4.2 – Benefit and risks shall pass to the customer upon shipment of the goods from our warehouse at the latest, in the case of delivery ex works from the appropriate location, notwithstanding the pricing agreed for the delivery, such as “carriage free”, etc. (applicable to consumer transactions only if a separate transport agreement is concluded). Possible claims for damages shall be unaffected.

4.3 – Unless agreed otherwise, the delivery time shall be 30 after conclusion of the contract. In case of goods which are not stored in our warehouse, the delivery time shall be 30 days at the most from receipt of the goods from the upstream supplier (not applicable to consumer transactions). Compliance with the agreed delivery time shall be subject to unforeseeable circumstances or circumstances which are beyond the control of the parties, for example all cases of force majeure, acts of war, governmental interventions and prohibitions, transport and clearance default, transport damages or energy shortage. Such circumstances shall also give the right to extend the delivery period if they occur to a manufacturer, supplier or a vicarious agent.

In these cases, consumers shall have a right of withdrawal according to section 10.1.

4.4 – In case of delayed shipment from the factory or from our warehouse which is due to circumstances for which the customer is responsible, the risk shall pass to the customer on the day when the goods are ready for shipping. If delivery on call has been agreed, the goods shall be considered called off three months from the order date at the latest. We will inform the customer in due time on the expiry of the period and on the significance of his behaviour. If we are unable to perform due to the lack of corresponding merchandise planning of the customer, the effects of the default of acceptance shall occur upon this date.
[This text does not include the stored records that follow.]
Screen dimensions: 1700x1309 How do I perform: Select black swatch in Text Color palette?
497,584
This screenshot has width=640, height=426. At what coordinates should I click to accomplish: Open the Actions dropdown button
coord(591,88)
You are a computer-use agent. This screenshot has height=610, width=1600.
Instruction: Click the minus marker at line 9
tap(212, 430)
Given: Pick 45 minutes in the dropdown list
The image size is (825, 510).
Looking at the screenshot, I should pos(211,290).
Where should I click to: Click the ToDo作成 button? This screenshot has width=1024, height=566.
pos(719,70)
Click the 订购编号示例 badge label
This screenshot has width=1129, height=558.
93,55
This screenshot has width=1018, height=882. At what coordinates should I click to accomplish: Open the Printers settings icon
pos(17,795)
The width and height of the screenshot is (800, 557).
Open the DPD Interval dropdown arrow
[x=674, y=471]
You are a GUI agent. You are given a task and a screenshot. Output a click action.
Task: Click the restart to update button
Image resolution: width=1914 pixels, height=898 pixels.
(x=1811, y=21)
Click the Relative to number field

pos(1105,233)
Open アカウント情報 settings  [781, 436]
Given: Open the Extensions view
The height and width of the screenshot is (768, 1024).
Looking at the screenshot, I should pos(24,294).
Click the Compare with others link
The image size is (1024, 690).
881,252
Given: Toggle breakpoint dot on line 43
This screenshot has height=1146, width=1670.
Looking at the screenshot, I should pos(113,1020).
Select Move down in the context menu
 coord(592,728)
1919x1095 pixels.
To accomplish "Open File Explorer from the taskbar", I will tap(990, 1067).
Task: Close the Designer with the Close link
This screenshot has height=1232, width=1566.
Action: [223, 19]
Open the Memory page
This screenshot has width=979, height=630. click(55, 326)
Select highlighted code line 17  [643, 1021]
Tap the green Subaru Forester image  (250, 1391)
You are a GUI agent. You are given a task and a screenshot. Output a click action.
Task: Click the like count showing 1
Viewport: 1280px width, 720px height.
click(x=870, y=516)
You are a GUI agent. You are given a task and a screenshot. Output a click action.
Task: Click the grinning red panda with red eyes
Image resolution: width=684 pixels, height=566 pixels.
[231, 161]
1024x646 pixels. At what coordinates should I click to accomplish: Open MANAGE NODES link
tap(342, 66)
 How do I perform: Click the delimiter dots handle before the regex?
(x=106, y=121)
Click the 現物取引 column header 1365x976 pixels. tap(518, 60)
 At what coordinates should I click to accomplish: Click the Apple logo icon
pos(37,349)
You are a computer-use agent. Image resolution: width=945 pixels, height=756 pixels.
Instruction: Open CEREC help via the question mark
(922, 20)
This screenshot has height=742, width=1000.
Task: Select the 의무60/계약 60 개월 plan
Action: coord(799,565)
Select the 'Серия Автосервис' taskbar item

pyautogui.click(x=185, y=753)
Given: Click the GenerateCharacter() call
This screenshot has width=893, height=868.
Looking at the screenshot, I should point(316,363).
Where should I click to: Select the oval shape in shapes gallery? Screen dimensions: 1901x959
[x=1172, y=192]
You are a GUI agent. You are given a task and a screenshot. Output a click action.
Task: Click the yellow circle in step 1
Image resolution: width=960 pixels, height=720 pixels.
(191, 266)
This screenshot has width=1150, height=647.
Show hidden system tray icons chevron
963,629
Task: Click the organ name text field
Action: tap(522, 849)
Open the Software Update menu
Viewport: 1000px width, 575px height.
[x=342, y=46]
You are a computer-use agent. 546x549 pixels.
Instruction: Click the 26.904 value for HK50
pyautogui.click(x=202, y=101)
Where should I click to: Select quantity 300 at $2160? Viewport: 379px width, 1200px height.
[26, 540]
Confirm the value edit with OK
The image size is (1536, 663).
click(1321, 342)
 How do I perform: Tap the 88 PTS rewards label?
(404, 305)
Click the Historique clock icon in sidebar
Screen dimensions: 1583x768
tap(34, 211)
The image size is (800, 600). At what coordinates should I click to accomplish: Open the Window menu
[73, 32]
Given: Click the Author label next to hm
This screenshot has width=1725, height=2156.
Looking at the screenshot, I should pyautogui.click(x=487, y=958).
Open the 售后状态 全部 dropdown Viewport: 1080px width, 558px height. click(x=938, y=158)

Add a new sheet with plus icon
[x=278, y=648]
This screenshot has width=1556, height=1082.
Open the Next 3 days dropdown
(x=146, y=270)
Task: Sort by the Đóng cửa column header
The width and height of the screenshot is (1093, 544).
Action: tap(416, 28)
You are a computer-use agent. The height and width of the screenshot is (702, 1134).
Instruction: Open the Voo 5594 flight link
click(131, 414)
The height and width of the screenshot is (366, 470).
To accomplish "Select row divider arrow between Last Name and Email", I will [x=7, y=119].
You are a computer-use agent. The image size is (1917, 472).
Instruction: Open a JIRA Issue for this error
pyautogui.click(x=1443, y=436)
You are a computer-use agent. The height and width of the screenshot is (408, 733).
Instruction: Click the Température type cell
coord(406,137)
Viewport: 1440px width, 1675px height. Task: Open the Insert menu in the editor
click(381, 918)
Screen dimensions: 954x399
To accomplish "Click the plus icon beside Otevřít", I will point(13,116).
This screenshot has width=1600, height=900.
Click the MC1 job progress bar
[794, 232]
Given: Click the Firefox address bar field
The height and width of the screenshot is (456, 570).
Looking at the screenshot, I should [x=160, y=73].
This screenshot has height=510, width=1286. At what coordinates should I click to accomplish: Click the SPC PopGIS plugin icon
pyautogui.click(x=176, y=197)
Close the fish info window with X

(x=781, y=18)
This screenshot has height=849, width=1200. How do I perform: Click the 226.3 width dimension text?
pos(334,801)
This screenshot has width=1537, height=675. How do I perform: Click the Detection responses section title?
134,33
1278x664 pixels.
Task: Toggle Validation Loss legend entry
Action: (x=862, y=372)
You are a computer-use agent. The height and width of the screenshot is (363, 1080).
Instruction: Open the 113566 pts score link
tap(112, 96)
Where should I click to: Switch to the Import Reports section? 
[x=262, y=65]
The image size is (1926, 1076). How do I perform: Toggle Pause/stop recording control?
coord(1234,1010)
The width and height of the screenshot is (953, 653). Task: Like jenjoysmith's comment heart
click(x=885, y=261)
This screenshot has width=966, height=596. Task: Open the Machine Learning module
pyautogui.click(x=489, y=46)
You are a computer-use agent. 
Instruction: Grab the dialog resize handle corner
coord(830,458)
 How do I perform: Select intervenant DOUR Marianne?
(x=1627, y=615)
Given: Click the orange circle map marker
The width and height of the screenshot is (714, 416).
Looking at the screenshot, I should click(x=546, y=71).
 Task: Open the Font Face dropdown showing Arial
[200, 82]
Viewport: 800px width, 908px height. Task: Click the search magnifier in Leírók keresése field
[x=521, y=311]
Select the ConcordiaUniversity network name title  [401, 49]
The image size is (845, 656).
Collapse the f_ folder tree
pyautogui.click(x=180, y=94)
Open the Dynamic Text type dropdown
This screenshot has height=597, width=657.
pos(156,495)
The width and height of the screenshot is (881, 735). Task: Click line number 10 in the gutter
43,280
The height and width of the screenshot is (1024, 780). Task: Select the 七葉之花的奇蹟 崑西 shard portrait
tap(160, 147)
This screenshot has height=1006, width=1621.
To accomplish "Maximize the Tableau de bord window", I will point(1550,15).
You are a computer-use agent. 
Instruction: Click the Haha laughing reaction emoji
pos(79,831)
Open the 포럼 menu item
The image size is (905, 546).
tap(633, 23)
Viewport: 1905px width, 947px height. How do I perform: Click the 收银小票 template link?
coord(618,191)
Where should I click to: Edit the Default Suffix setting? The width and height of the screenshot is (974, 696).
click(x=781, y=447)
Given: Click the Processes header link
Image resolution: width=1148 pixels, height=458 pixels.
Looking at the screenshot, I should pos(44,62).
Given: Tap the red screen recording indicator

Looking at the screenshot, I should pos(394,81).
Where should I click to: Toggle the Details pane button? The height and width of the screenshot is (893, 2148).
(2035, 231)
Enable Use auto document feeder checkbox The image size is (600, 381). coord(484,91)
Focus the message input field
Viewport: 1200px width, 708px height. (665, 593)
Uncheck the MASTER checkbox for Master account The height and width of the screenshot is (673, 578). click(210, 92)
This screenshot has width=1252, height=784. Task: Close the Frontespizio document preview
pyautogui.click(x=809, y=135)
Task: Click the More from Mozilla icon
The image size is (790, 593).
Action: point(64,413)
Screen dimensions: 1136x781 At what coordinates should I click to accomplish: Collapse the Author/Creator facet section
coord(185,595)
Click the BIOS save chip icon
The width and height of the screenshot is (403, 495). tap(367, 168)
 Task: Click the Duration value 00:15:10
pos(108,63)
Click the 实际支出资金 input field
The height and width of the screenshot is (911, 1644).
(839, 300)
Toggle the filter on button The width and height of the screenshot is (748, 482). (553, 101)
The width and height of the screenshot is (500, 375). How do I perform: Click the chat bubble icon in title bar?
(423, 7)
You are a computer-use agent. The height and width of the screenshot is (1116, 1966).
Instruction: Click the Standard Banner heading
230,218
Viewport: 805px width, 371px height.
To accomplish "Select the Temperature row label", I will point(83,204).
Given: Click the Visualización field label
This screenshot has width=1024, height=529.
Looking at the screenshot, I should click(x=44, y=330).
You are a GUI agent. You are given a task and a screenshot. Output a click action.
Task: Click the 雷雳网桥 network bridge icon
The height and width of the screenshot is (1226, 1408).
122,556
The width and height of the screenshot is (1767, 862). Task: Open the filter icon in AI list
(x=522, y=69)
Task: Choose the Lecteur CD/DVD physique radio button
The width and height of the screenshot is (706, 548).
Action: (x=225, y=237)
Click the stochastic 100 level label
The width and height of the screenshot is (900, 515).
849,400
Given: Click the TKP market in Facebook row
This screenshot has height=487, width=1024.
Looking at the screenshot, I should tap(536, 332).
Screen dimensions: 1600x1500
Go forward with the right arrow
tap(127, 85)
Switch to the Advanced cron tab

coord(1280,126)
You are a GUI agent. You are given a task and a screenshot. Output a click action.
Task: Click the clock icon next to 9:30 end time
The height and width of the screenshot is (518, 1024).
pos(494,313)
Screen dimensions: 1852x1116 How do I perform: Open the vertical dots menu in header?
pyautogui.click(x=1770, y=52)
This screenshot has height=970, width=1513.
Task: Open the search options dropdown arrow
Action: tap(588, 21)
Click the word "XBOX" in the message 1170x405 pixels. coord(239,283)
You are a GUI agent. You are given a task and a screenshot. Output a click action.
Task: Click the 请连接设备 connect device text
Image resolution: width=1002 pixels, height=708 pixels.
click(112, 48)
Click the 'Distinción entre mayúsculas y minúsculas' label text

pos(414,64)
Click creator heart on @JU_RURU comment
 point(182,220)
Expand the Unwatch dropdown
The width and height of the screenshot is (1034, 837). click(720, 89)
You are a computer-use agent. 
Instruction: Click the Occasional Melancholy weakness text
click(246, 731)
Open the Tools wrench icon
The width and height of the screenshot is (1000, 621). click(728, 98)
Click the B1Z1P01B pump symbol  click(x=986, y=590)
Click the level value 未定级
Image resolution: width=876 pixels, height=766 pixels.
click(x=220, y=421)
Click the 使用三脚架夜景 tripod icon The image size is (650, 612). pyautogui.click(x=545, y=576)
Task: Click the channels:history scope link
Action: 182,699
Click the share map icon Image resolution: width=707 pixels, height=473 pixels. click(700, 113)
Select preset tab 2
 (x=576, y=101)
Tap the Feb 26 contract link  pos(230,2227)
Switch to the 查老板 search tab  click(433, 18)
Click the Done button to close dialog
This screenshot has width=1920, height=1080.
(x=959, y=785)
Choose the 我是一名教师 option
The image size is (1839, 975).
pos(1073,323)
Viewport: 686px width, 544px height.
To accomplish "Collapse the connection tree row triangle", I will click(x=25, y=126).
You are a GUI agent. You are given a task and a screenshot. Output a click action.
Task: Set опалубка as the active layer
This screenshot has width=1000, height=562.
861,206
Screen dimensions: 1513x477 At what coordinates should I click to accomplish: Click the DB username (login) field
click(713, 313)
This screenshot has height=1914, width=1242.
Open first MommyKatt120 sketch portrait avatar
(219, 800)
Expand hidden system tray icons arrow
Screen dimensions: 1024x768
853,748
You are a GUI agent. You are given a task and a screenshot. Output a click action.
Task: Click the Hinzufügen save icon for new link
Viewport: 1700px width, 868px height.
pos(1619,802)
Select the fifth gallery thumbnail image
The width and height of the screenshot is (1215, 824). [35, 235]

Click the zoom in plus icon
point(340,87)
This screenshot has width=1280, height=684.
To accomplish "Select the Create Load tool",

If the customer fails to collect the goods contrary to the contract, we are entitled to charge the customer a penalty of 1.5% of the net invoice amount per started week from the date of default of acceptance (not applicable to consumer transactions). This does not exclude any further claims for damages.

4.5 – We are entitled to perform and issue invoices for partial or advance deliveries.

4.6 – Complaints based on alleged non-delivery or incomplete delivery shall be raised in writing immediately but not later than within seven days from receipt of the delivery note. If the customer has not received a delivery note, the period shall commence upon receipt of the invoice. Any breach of this obligation does not reduce the customer’s right to claim warranty, but may give reasons for contributory negligence.

5. Offers and cost estimates:

5.1 – Our offers are non-binding and do include an obligation to accept orders.

5.2 – Cost estimates shall only be submitted in writing. Only written cost estimates which are remunerated shall be binding. Unless provided otherwise in any binding cost estimates, we shall be bound by the prices contained in the cost estimate for one month (not applicable to consumer transactions).

5.3. – Changes to orders and/or additional orders shall be invoiced separately.

6. Prices:

6.1 – If there are cost increases between conclusion of the contract and delivery, which are due to circumstance which are beyond our control, such as an increase of our acquisition price, increase of the producer’s prices and/or wholesale prices due to an increase of labour costs under any law, regulation or collective agreement, or on increase or introduction of duties or due to stable value clauses, the affected prices shall increase accordingly (not applicable to consumer transactions).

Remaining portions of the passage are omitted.